The nation of Vanuatu, located in the South Pacific, consists of more than 80 individual islands. In 2020, around 16% of the nation lived below the national poverty line, according to the World Bank. As one of the most at-risk countries for natural disasters, frequent cyclones and earthquakes hinder economic development and damage infrastructure. On April 6, 2020, right after Vanuatu closed its borders to prevent the spread of COVID-19, Tropical Cyclone Harold damaged or destroyed about 885 schools. Since about three-fourths of the population lives in rural communities as of 2020, getting adequate relief to these areas after a natural disaster can be challenging. However, with recent innovations in poverty eradication in Vanuatu, access to rural areas and disaster relief are improving.
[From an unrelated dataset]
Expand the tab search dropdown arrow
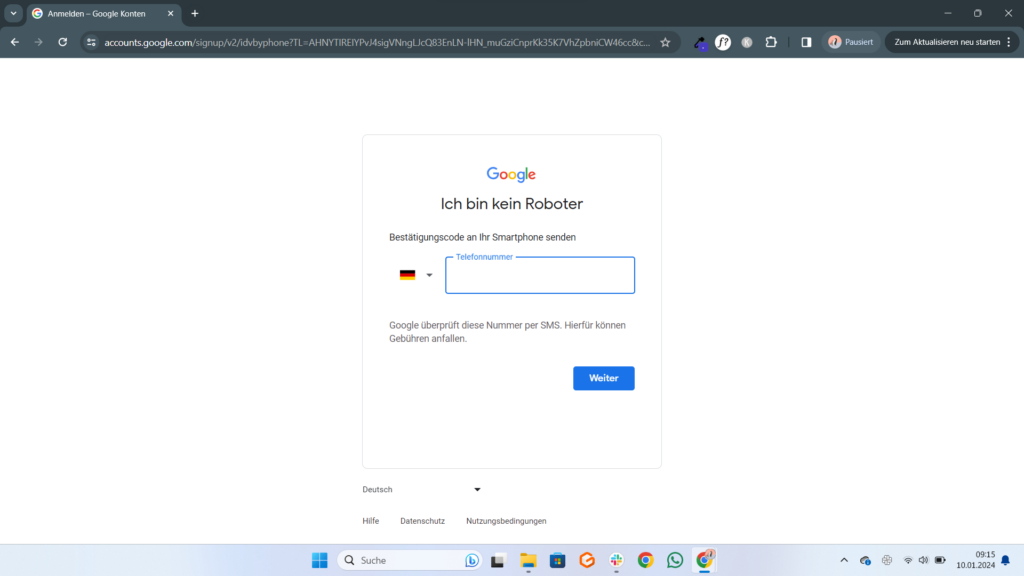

Disaster-Resilient Food Supply
Natural disasters can sometimes prevent imports of goods into Vanuatu, often limiting the food supply. Vanuatu-based food advocate Votausi Lucyann Mackenzie-Reur tells Devex some Ni-Vanuatu are more dependent on food imports rather than local farming and cooking. So, natural disasters that block imports hit some communities harder, as a strong local food supply is lacking. To create a more disaster-resilient food supply, the TV series “Pacific Island Food Revolution” advertises local foods by hosting cooking competitions among different chefs. The goal of the show is to promote the growth and consumption of local indigenous foods. Local food advocates seek to have a larger local food supply when trade slows, which also benefits the local economy.
Blockchain technology, a platform on which data exists in a secure, “unhackable” setting, is assisting during disaster relief in Vanuatu. Oxfam, a leader in delivering humanitarian assistance, began the UnBlocked Cash initiative in 2019. As of April 2021, the UnBlocked Cash initiative has helped more than 35,000 people receive aid in Vanuatu. Monetary aid received through cards and smartphones gives people more freedom to buy exactly what they need from local businesses, instead of aid groups importing select items. People can buy food, medical necessities, emergency supplies and home rebuilding materials using the aid on blockchain.
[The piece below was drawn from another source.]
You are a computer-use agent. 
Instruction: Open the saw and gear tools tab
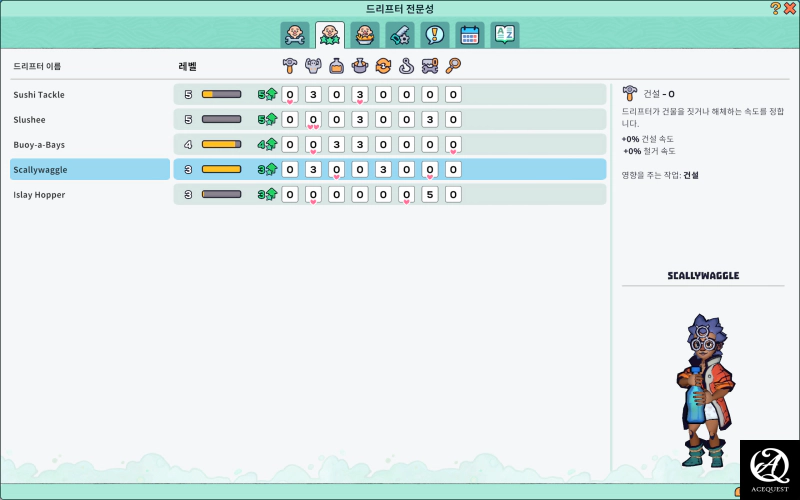click(x=400, y=35)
So, disaster relief directly involves local businesses in the economy as recipients use blockchain at these locations. In addition, blockchain technology had the benefits of minimizing distribution costs by 75% and decreasing the delivery time of aid by 96%. With this innovation in poverty eradication, aid organizations can almost immediately upload funds to recipients’ accounts for them to use on essentials after a natural disaster.
With almost 75% of the population living in the rural areas of Vanuatu, some communities may only be accessible by boat or by foot. But through the U.N.’s Office for Coordination of Human Affairs (OCHA), the Digital Humanitarian Network began using drone technology in 2015. With the first use of drones after Cyclone Pam, the technology continues to make rural communities more accessible.
Drones can help map communities after a natural disaster. The drones collect data about a natural disaster’s impacts on infrastructure in certain communities. As a result, aid groups can identify hard-hit places faster and provide the proper aid.
Beyond disaster relief, drone technology is developing to serve other innovations in poverty eradication in Vanuatu. In 2018, the Vanuatu Ministry of Health, along with UNICEF, began using drones to distribute vaccines to rural areas. Before drones, it could take days on boat or foot to reach remote villages. With vaccines needing temperature-controlled storage, some vaccines were unusable by the time they reached some communities.
But now, drones can get to rural communities quickly, while using technology in the storage to ensure the temperature remains at a safe level. Contracting with drone companies Swoop Aero and Wingcopter, the pilot program began by serving 39 rural communities. As a result, children and adults in remote areas of Vanuatu receive essential vaccines that protect their health.
With remote geography and frequent natural disasters, getting aid to parts of Vanuatu can be difficult. But, with recent innovations in poverty eradication in Vanuatu, ranging from TV shows to drones, aid can reach the people of Vanuatu faster.